(DATA TO PROCESS Opens)
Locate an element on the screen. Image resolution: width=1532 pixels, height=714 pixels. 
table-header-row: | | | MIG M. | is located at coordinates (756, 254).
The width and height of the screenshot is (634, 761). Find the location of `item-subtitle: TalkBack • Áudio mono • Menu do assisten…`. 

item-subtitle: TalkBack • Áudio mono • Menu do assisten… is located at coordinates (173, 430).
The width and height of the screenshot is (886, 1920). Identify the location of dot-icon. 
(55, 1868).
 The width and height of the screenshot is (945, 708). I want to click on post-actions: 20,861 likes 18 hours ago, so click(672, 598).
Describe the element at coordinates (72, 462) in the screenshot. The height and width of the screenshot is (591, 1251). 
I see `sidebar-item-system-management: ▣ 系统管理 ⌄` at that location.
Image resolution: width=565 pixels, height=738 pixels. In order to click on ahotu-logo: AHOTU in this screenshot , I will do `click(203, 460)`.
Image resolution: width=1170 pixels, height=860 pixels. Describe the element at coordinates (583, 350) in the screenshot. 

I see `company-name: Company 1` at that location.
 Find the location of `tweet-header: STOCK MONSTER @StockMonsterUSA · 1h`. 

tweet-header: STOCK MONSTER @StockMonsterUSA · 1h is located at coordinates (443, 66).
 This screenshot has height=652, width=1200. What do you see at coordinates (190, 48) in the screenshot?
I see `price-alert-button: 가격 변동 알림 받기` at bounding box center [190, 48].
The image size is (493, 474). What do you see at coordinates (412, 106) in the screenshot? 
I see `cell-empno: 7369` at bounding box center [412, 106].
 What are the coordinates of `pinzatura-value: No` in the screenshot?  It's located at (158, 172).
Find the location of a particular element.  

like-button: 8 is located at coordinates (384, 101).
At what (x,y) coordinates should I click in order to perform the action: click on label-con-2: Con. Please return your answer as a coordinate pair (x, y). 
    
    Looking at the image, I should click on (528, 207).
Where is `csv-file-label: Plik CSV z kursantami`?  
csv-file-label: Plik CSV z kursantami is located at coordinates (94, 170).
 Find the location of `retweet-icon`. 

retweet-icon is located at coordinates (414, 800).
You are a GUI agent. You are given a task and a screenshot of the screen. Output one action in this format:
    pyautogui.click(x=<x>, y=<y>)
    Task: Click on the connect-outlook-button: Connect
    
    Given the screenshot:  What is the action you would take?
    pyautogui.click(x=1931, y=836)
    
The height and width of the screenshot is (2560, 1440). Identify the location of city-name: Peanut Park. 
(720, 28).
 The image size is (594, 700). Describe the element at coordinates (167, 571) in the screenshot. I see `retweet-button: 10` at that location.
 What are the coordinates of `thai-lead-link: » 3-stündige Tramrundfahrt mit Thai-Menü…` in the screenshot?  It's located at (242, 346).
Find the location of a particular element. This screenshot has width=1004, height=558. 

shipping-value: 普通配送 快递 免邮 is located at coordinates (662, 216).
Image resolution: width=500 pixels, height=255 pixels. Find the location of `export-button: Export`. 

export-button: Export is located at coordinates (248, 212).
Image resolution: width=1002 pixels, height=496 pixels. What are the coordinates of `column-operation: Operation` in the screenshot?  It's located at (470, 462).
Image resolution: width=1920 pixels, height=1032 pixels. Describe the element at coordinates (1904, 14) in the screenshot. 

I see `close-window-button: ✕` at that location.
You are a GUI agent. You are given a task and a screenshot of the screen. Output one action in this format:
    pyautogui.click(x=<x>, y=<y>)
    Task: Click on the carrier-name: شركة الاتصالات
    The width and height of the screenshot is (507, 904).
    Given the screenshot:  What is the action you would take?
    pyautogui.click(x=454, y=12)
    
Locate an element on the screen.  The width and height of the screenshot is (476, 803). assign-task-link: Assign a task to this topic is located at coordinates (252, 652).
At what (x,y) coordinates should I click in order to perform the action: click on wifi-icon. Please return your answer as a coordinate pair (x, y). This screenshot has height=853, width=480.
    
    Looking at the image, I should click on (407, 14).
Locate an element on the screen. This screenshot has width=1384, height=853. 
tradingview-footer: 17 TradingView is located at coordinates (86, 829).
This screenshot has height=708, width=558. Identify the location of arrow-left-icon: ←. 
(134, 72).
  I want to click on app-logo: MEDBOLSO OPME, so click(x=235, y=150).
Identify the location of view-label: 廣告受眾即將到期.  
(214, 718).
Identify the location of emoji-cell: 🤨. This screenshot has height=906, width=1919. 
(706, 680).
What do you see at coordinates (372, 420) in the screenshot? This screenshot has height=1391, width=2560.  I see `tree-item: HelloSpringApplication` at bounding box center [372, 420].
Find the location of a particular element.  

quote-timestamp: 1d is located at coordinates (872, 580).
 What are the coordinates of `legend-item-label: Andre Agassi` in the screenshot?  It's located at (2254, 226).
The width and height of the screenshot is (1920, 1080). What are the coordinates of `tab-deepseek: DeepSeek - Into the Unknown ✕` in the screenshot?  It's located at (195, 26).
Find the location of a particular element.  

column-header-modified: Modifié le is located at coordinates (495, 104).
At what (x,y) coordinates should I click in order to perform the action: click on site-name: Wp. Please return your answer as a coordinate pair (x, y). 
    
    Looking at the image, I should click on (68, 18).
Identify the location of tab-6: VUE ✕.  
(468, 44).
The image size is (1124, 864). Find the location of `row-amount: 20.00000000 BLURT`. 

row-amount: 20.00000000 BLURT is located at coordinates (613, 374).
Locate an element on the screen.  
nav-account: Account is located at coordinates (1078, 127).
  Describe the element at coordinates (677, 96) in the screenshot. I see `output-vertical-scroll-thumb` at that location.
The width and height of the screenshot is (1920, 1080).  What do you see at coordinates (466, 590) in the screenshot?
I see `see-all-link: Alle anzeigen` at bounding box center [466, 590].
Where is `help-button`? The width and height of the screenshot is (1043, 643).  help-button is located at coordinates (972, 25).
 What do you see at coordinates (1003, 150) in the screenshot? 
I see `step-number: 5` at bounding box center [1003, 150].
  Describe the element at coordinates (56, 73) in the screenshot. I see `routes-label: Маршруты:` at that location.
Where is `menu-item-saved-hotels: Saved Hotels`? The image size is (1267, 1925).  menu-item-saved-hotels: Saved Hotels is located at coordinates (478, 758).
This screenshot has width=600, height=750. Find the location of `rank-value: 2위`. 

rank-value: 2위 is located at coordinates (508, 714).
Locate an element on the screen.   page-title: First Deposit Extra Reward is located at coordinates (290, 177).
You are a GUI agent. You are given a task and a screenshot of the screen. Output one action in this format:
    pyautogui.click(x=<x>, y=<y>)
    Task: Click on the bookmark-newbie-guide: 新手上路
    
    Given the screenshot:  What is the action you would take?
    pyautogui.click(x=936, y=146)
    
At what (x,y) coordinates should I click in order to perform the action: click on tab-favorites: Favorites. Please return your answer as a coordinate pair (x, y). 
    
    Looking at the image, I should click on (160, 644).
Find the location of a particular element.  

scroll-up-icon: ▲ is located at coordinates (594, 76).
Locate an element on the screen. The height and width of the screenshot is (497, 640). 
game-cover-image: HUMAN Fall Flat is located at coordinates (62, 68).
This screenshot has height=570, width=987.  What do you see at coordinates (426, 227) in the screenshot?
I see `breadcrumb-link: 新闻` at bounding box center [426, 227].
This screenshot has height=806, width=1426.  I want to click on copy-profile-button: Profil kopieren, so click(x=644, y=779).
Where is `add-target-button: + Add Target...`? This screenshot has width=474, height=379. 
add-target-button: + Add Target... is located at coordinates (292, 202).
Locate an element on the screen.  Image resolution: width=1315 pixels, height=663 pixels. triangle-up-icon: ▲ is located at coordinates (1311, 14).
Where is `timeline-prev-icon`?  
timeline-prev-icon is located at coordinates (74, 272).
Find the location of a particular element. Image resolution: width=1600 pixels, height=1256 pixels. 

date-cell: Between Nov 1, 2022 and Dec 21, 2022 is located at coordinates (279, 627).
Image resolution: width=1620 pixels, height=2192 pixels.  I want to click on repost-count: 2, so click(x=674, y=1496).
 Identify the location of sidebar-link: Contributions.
(DATA TO PROCESS Closes)
WHAT YOU SHOULD DO:
Copy word for word every line from the one containing "coordinates (1311, 14)." through the end of the rows, inclusive.

EXPECTED ANSWER:
Locate an element on the screen.  Image resolution: width=1315 pixels, height=663 pixels. triangle-up-icon: ▲ is located at coordinates (1311, 14).
Where is `timeline-prev-icon`?  
timeline-prev-icon is located at coordinates (74, 272).
Find the location of a particular element. Image resolution: width=1600 pixels, height=1256 pixels. 

date-cell: Between Nov 1, 2022 and Dec 21, 2022 is located at coordinates (279, 627).
Image resolution: width=1620 pixels, height=2192 pixels.  I want to click on repost-count: 2, so click(x=674, y=1496).
 Identify the location of sidebar-link: Contributions.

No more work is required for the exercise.